One thing I would like to mention we discovered during the troubleshooting is this environment does not have OVN DVR enabled, so a lot of the traffic coming from the compute nodes needs to route through the controller nodes. Maybe that is the difference between the controller and compute ovs-vswitchd cpu usage but we're unsure. This upstream bug looks quite accurate [1] but we don't see any `blocked 1000 ms waiting for revalidator127 to quiesce` messages. [1] https://bugs.launchpad.net/ubuntu/+source/openvswitch/+bug/1827264
Hello: In the Neutron team we initially thought that this issue was related to the router HA VRRP traffic. But this environment is using OVN thus this is not the problem. Investigating a bit I found that this problem could be related to an outdated glibc library. According to the U/S bugs [1][2][3], this issue was fixed in [4], target milestone 2.29. The version installed in a OSP16.2 deployment, using RHEL8.4, is glibc-2.28-151.el8.x86_64. Regards. [1]https://bugs.launchpad.net/ubuntu/+source/openvswitch/+bug/1827264 [2]https://bugs.launchpad.net/ubuntu/+source/openvswitch/+bug/1839592 [3]https://github.com/openvswitch/ovs-issues/issues/175 [4]https://sourceware.org/bugzilla/show_bug.cgi?id=23861
Hi Rodolfo, Is the glibc version something we can get updated in RHEL? I'm glad you agree this seems to be the issue but I'm not sure how we can prove this, are we able to compile a test version of OVS with the updated version? There is a reproducer program linked here [1] I will test in my RHOSP16.2 lab, if we can get a test version of OVS I could install or compile in the lab and see if it fixes the reproducer program at least. Not sure who to set needinfo on sorry so just being cautious. Thanks!

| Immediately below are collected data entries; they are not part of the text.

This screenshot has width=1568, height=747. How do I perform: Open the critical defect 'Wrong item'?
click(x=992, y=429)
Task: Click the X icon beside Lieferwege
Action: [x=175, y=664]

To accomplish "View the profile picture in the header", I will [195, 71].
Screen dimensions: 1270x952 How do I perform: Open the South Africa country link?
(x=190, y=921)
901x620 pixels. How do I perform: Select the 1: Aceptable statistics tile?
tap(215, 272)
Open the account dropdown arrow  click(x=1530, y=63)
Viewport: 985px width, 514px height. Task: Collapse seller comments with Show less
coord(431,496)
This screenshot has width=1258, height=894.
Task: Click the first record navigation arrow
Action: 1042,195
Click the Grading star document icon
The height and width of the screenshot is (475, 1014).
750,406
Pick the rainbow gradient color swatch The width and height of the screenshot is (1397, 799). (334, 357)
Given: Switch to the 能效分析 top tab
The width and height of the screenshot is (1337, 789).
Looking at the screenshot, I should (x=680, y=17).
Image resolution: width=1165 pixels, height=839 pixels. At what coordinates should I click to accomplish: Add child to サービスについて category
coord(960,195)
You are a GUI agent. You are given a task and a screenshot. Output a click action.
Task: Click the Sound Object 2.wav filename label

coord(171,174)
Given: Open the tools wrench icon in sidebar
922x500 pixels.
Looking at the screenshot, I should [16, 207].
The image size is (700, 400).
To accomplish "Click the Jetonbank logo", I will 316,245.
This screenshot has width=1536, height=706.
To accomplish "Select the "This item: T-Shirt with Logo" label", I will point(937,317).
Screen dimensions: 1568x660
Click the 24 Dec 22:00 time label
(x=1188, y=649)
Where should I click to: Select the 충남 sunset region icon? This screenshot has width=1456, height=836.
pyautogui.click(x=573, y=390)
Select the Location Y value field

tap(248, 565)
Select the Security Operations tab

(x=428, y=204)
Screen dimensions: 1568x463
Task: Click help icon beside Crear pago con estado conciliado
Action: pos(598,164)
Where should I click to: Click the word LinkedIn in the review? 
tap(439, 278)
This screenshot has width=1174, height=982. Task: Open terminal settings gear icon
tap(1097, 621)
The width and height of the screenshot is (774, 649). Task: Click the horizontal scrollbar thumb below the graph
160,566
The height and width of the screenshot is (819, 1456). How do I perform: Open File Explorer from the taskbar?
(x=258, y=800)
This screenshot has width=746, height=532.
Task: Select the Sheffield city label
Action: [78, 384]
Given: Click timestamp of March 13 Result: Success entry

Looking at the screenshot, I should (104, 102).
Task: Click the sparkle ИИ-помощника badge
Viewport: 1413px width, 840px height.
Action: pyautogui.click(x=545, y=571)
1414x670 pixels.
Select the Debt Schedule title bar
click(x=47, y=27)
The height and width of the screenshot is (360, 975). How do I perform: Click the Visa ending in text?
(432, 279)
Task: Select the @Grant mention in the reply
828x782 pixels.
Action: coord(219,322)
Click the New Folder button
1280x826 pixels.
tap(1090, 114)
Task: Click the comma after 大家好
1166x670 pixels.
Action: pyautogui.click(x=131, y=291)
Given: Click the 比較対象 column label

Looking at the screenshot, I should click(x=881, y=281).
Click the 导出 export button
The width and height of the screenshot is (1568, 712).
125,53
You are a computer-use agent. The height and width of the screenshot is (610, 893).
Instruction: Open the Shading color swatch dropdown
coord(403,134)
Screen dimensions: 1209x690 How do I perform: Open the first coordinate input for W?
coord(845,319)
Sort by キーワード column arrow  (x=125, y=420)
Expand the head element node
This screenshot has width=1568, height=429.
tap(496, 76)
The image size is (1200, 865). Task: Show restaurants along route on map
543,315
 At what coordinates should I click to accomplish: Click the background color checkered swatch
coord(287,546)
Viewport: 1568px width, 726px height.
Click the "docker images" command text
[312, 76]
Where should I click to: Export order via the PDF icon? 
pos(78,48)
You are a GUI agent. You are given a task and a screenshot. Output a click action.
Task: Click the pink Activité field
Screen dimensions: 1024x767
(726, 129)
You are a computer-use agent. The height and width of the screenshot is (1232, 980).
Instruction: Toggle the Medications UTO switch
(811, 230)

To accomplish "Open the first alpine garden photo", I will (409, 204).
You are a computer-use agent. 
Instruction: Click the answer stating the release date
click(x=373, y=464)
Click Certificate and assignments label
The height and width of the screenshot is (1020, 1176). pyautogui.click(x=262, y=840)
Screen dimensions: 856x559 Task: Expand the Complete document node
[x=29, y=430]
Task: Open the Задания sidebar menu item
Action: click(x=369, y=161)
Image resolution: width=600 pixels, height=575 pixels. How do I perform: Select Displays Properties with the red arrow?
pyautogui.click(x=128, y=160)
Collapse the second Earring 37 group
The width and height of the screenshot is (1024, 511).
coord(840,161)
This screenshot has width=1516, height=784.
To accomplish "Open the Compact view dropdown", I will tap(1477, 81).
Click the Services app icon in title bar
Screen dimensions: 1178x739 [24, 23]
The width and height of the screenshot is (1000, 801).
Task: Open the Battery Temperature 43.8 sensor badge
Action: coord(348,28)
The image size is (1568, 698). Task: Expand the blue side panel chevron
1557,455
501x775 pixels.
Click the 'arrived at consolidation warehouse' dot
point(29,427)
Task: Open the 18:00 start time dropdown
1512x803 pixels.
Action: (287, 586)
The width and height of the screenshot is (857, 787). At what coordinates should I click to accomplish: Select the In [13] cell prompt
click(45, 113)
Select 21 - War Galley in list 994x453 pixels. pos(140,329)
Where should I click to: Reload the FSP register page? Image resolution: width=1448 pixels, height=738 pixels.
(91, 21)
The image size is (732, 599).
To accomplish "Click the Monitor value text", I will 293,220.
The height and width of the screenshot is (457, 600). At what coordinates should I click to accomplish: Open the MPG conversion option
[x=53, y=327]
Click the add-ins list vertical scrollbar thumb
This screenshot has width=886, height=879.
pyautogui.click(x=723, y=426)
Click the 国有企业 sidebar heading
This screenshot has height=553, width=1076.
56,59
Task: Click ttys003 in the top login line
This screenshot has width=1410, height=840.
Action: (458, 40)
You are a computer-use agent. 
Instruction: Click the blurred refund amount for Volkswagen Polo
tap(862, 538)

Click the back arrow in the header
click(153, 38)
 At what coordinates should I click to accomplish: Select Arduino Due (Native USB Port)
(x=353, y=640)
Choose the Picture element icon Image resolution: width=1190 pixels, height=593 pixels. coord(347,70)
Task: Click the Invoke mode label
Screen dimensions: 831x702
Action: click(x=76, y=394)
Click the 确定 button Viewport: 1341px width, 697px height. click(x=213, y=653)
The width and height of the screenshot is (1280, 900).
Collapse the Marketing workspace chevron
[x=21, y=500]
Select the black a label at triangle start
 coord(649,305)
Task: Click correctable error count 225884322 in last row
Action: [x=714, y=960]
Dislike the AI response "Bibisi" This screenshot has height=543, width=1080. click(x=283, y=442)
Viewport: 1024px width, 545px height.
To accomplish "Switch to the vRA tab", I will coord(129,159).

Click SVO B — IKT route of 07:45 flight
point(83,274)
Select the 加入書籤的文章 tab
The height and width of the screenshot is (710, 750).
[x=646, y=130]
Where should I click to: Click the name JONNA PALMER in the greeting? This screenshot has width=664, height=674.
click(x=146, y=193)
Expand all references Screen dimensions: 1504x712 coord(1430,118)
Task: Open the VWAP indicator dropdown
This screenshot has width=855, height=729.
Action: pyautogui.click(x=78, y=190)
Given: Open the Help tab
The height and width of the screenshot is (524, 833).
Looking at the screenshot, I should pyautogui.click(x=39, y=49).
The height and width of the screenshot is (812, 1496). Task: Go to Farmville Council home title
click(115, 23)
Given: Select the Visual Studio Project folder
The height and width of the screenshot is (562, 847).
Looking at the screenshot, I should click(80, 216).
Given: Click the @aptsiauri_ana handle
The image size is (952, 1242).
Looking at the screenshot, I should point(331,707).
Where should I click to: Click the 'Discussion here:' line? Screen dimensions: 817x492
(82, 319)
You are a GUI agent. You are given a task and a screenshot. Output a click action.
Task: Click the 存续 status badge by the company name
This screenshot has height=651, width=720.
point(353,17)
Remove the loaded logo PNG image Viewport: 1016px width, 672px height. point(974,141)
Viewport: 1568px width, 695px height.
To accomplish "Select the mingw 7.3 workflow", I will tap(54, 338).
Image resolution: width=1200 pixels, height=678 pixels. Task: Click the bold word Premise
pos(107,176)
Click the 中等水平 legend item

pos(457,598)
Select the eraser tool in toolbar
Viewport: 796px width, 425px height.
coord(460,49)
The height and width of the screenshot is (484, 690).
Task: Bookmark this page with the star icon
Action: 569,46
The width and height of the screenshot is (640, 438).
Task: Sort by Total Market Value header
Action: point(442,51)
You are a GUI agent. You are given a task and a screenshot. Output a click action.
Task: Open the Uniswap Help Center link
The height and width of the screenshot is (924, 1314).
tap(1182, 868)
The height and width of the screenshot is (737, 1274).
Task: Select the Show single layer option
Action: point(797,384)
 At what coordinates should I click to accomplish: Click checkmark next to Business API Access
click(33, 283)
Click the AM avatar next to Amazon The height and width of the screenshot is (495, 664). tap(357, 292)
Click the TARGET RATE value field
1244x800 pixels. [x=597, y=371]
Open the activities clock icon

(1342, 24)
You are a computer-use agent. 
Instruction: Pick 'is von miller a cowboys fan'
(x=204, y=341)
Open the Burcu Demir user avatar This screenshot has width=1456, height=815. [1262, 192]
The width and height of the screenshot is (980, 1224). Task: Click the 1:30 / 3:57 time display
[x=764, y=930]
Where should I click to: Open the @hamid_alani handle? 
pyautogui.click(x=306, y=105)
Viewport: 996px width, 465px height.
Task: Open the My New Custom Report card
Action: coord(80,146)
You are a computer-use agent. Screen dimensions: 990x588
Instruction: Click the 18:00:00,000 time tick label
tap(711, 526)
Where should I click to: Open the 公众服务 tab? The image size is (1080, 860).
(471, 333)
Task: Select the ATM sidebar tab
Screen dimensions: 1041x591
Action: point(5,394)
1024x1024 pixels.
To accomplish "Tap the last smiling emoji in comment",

[1] https://bugs.launchpad.net/ubuntu/+source/openvswitch/+bug/1839592/comments/18
Hi Lewis: Sorry, I was expecting you to know the answer to this question. I guess that if there is a bug in a kernel library, we can update it. In any case, if you can compile and test this new glibc version, proving that fixes the issue in OVS, we can call kernel folks to push this fix. Regards.
Okay cool, We will test compiling ovs with the glibc 2.29 and report back, if we can prove it resolves the issue we will have good argument for the kernel folks to update. Cheers!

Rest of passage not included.